Desde entonces las doctrinas alemana y francesa se han esforzado por estudiar la costumbre constitucional, de ordinario, para reconocerla cierto campo de eficacia.
En España, Adolfo Posada argumenta que no siempre se ha dado a la costumbre todo el desarrollo que merece dentro del Derecho político. Su distinguido discípulo,
Pérez Serrano, presta atención al transito de fuentes y a la conjunción de ellas, en virtud del tal transito, una misma regla nacida de la práctica jurídica asciende a la
categoría de costumbre y puede llegar a revestir carácter de ley cuando una normativa parlamentaria la recoge y precisa.
La “corrección constitucional” (doctrina acuñada en Italia por Santi Romano) trata por otro lado del conjunto de prácticas basadas en el campo de la cortesía y el
buen comportamiento que contribuyen a garantizar la provechosa armonía entre órganos y poderes del Estado. Tales reglas estan esencialmente en el campo de la
cortesía y del buen funcionamiento pero que no constituyen costumbre jurídica por lo que no cabe sanción jurídica alguna ante su inobservancia.
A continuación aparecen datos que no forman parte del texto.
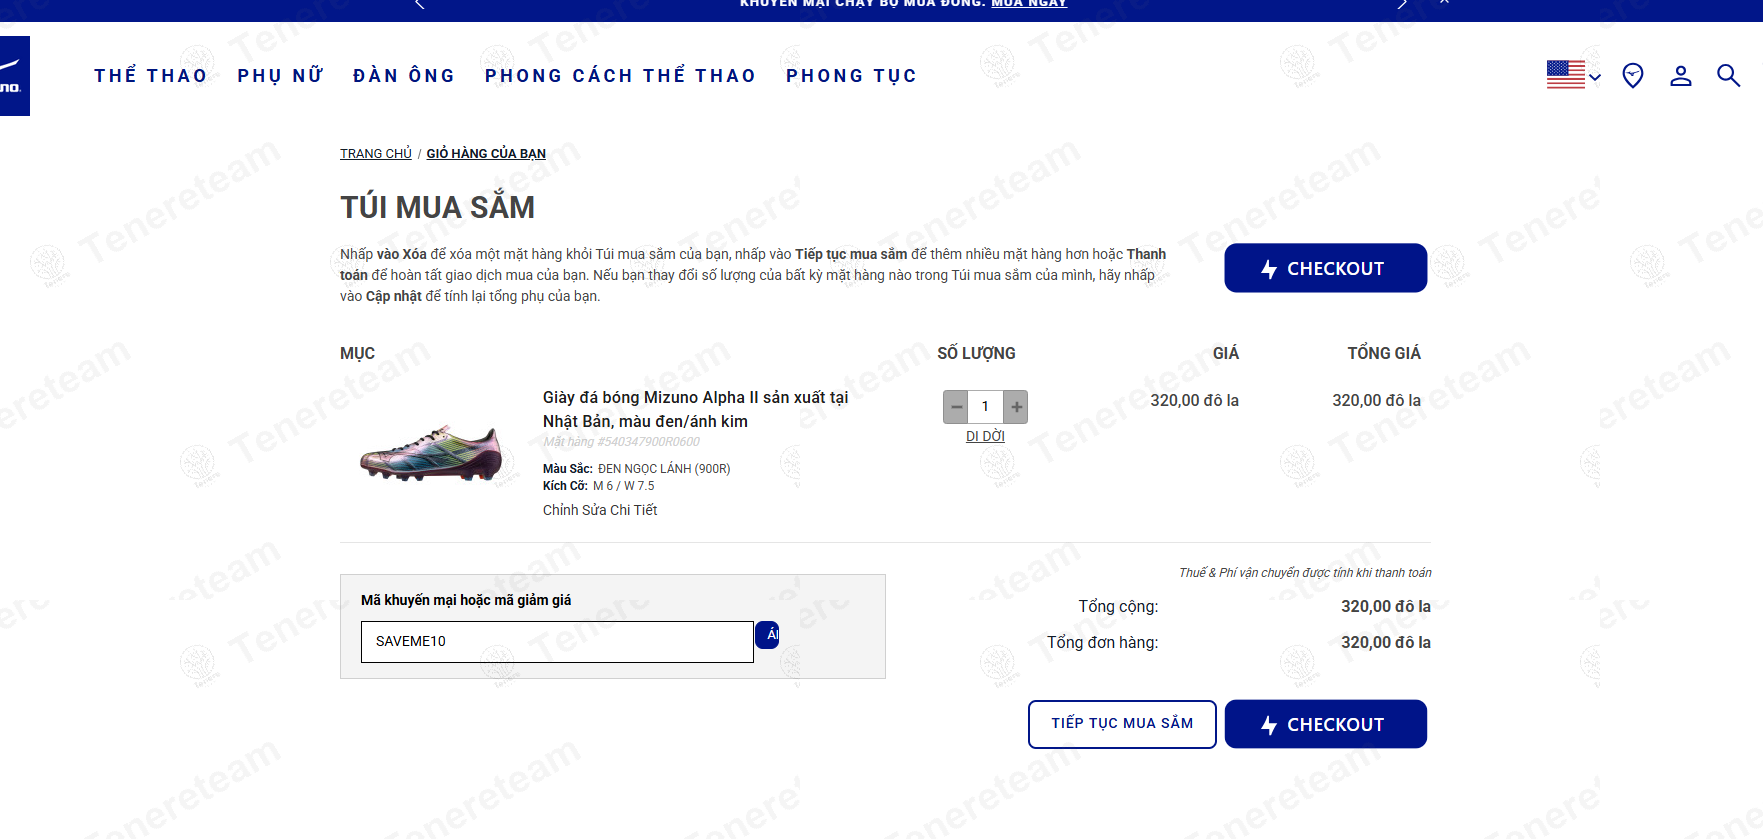Image resolution: width=1763 pixels, height=839 pixels.
Task: Click TIẾP TỤC MUA SẮM button
Action: pos(1122,724)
Para Lucas Verdú el Derecho consuetudinario constitucional es “la compensación social del Derecho constitucional escrito; es la confirmación que la legalidad
constitucional necesita para ser eficaz el complemento de la normatividad social consuetudinaria”
García Pelayo caracterizaba la importancia de la costumbre en la esfera constitucional en la medida en que completa el Derecho escrito, adapta los artículos de la
Constitución a las nuevas necesidades y modifica las atribuciones conferidas a órganos e instituciones constitucionales en los textos jurídicos formales.
En nuestra doctrina más contemporanea hay que destacar las aportaciones de González Trevijano quien propugna aceptar las costumbres constitucionales cuando
complementen lo dispuesto en textos jurídico-formales, considerando que deberían ser rechazables las de naturaleza contra constitutionem, si bien concluye que tal
problemática sería de segundo orden en caso de que la práctica constitucional conllevara la aplicación de tales costumbres constitucionales como manifestación del
principio de efectividad.

3.3- Supuestos de costumbre constitucional


Una constitución moderna y extensa como la CE deja mucho menos margen a las convenciones constitucionales
que otra breve y antigua, como son la norteamericana y, sobre todo, la británica. La CE es rígida, por lo que la
costumbre contra legem no es concebible como fuente de nuestro Derecho constitucional. Sin embargo, no hay
que llegar a la conclusión de que hay solo un ámbito de nuestro Derecho constitucional en que la costumbre puede
desempeñar un papel relevante, el parlamentario. En el caso particular del Derecho parlamentario, existe un cierto
carácter mixto, pues aunque imperan las disposiciones reglamentarias de cada Cámara, abundan las pautas
consuetudinarias y las pertenecientes a las regla de correttezza costituzionale, que facilitan el desarrollo de la
actividad de las Asambleas, pero que no tienen condición de costumbre, pues carecen de sanción jurídica en caso
de incumplimiento.
CE ha optado por encomendar desarrollo a leyes orgánicas u ordinarias siendo los artículos 56.2 y 57.2 CE
respectivos a los títulos que corresponden a la Corona y al príncipe heredero los que más expresamente remiten a
la costumbre de toda la CE.
Un ejemplos de costumbre constitucional es el Debate parlamentario de investidura en la sede del Congreso es una
costumbre integradora del art. 99.2 CE.
Nuestro TC ha reconocido la existencia de una convención constitucional para concluir que, a falta de norma
escrita que norme un supuesto, cabe aplicar costumbres o convenciones constitucionales para admitir que una
Asamblea autonómica pueda exigir responsabilidad política al Presidente y a los miembros de la Mesa, lo que
conllevaría su cese en el cargo. Merece destacar la apertura de nuestro Juez de la constitución a sopesar, llegado
el caso, la aplicabilidad de costumbres o convenciones constitucionales con autentica fuerza de obligar a los
actores políticos afectados por las mismas.